«Questo è certamente un problema molto serio; non è questione di credere o non credere», scrive Jiddu Krishnamurti nel suo libro Su Dio (Astrolabio). Uno degli aspetti più affascinanti del grande filosofo (Madanapalle, 12 maggio 1895 – Ojai, 17 febbraio 1986), apolide di etnia indiana, come si considerava, è il suo pensiero sul divino. «Il credere o non credere sono processi dell’ignoranza, mentre la comprensione della qualità vincolante del tempo nel pensiero porta a quella libertà soltanto nella quale la scoperta è possibile», scriveva. «Ma la maggior parte di noi vuole credere solo perché è più comodo; ci dà un senso di sicurezza, un senso di appartenenza a un gruppo. Indubbiamente questa convinzione ci separa; voi credete in una cosa e io in un’altra. Così le credenze agiscono da barriera; è un processo di disintegrazione».
Molti, credenti o agonistici che siano, spendono anni di esperienza e di riflessioni per cercare di scoprire Dio. Ma è realmente possibile?
«Come pensate di scoprirlo? Accetterete le indicazioni di qualcun altro? O cercherete di scoprire da soli che cosa è Dio? Fare domande è facile, ma fare esperienza della verità richiede una grande intelligenza, una grande quantità di indagini e ricerche».
Le sue riflessioni sono crude e molto radicali e mettono ogni sincero ricercatore di fronte a un punto di domanda piuttosto importante: «Tutti i testi sacri danno una descrizione di Dio, ma quelle descrizioni non sono Dio. La parola “Dio” non è Dio, non è forse così?».
La sua riflessione era che «la nostra mente può creare l’immagine di ciò che desidera; può immaginare Dio con la barba, o con un occhio solo; vederlo blu o viola. Dobbiamo quindi essere consapevoli di avere dei desideri personali e non farci ingannare dalle proiezioni dei nostri stessi bisogni e desideri (…) Se crediamo in Dio, indubbiamente il nostro credo è il risultato dell’ambiente che ci circonda.

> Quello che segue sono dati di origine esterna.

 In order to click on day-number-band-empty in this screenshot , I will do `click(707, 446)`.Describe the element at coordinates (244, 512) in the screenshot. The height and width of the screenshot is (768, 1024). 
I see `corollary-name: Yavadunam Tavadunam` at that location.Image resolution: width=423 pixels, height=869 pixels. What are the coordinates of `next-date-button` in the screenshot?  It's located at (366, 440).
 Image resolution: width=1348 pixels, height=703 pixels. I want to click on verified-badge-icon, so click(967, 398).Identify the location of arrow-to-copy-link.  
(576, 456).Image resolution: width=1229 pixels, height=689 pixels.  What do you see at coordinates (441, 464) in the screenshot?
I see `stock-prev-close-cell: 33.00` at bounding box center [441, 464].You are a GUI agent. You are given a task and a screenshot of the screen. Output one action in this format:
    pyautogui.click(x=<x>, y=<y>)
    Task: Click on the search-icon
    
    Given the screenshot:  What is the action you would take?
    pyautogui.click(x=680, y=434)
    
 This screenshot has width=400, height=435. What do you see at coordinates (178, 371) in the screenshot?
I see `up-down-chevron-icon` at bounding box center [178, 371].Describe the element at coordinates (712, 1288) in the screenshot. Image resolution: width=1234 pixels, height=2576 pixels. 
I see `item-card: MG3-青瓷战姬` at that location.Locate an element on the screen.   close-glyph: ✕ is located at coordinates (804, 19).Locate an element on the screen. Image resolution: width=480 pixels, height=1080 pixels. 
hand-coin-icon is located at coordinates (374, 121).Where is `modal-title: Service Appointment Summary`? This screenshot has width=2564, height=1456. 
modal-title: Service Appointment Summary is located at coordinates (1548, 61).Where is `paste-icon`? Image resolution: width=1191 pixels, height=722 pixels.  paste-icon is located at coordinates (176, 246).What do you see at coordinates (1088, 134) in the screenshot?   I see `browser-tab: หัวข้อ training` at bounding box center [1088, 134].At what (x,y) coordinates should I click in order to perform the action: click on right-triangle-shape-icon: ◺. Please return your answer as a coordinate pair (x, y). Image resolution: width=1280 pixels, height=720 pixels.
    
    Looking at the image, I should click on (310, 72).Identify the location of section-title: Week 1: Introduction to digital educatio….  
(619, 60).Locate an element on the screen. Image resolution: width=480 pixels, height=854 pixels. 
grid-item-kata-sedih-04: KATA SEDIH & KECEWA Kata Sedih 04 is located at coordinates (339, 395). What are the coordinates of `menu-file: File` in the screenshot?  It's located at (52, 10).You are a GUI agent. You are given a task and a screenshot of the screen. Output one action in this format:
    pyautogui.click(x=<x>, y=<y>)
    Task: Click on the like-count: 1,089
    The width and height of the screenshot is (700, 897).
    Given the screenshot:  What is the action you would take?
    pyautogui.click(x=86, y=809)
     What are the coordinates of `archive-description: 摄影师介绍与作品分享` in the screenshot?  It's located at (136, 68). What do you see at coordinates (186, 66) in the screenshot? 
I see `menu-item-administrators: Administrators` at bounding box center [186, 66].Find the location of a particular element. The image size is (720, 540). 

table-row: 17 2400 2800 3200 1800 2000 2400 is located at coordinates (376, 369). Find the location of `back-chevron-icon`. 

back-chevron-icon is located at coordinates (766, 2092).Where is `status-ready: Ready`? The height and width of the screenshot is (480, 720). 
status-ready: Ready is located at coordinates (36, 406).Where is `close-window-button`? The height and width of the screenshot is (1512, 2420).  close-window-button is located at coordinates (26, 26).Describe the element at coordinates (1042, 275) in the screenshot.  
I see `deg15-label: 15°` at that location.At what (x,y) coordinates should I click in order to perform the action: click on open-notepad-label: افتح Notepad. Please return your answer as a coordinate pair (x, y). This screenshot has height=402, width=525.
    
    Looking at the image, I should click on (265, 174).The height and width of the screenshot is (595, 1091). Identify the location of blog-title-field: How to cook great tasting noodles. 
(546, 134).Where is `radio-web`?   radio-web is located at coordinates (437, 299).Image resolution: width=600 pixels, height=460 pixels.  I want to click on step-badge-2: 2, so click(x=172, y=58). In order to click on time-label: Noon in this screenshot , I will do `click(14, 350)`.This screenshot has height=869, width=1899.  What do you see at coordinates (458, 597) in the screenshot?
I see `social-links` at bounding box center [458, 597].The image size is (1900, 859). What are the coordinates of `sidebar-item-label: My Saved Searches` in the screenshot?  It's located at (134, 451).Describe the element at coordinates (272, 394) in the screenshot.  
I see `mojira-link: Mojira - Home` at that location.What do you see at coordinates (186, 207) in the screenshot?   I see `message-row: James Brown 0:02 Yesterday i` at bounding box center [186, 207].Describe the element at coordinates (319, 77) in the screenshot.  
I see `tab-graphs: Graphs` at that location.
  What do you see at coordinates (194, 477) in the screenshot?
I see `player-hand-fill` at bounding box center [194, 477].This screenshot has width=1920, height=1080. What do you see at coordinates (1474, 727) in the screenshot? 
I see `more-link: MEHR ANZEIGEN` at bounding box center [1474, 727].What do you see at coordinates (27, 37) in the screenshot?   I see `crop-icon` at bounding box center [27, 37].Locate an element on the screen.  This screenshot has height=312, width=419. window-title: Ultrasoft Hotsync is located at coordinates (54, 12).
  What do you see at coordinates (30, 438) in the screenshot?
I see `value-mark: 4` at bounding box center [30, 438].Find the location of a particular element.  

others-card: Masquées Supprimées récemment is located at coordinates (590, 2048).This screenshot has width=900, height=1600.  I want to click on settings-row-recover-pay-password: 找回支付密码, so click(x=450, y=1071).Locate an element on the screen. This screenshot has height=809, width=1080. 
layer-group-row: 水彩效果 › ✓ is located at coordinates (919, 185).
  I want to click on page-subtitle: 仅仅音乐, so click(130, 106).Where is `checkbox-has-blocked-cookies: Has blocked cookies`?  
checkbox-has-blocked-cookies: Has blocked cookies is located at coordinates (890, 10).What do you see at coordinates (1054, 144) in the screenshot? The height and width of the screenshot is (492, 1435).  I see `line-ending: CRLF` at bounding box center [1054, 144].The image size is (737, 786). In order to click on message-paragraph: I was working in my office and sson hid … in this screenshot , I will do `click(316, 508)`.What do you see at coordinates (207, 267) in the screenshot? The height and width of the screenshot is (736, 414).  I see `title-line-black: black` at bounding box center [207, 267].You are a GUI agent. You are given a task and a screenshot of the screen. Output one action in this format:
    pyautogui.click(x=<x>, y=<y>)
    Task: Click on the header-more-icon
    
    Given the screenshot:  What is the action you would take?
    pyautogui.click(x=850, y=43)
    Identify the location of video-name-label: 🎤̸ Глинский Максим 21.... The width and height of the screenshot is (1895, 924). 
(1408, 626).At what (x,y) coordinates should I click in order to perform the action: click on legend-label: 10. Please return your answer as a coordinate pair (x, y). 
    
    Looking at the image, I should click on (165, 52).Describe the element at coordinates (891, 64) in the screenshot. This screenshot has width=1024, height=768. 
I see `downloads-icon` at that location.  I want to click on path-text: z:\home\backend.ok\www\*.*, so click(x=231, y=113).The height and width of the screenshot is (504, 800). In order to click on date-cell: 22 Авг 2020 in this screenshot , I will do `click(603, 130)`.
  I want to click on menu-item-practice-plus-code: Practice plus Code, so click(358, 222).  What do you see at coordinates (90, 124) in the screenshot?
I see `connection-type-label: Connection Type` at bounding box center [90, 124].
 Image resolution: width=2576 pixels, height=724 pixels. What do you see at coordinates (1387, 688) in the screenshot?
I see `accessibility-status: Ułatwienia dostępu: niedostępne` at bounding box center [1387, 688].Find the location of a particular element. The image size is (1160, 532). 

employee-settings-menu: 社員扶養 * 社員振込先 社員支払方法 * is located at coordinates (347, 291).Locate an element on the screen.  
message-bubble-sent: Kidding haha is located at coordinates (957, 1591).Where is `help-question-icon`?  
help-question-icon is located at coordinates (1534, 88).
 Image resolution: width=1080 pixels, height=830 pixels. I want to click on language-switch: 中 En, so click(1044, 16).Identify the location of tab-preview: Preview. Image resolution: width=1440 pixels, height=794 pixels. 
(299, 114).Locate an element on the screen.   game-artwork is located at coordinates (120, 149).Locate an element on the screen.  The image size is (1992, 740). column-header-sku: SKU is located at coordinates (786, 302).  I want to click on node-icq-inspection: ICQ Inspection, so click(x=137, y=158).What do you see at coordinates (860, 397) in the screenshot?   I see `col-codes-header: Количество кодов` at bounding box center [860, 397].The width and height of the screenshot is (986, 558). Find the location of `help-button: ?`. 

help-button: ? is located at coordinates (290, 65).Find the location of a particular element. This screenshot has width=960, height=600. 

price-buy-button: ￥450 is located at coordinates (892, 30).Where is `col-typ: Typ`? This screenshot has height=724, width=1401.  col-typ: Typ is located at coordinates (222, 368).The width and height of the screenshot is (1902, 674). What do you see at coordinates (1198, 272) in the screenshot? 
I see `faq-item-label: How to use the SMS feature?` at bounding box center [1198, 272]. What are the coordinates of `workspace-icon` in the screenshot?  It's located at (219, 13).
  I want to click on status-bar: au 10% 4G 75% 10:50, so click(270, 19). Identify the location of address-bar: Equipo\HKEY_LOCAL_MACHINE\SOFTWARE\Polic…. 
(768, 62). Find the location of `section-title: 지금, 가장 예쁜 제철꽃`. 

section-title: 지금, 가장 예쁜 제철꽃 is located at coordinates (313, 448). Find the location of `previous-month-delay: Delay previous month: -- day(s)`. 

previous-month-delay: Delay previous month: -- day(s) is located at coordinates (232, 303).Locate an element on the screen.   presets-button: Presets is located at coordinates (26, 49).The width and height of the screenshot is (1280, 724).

Vi sono coloro che vengono educati a negare Dio sin dall’infanzia e coloro che vengono educati a credere in Dio, come è per la maggior parte di voi. Dunque noi formuliamo un concetto di Dio a seconda della nostra educazione, delle nostre esperienze passate, delle nostre avversioni, di quello che ci piace o non ci piace, delle nostre speranze e paure».
Difficile dargli torto e non per questo qualcuno deve smettere di credere. Semplicemente sapere i processi della fede sono una parte della ricerca. Ed è quello che spiega Krishnamurti con franchezza: «È necessaria una costante consapevolezza di tutto, una consapevolezza senza scelta: ciò significa che vi deve essere la capacità di vedere le cose così come sono, senza distorcerle o interpretarle».
Scrive Josephine Ebner in una tesi di laurea dedicata alle Concezioni del divino in Jiddu Krishnamurti che si più trovare nel sito italiano a lui dedicato: «Nel periodo della maturità il divino è presentato come ciò che è oltre il pensiero, di cui il sé non può fare esperienza, che si manifesta come qualcosa di ‘altro’ e di trascendente e che costituisce tuttavia il fondamento della vita stessa».
Diceva il filosofo: «Dio è qualcosa di cui non si può parlare, che non può essere tradotto in parole, perché deve rimanere per sempre il non conosciuto».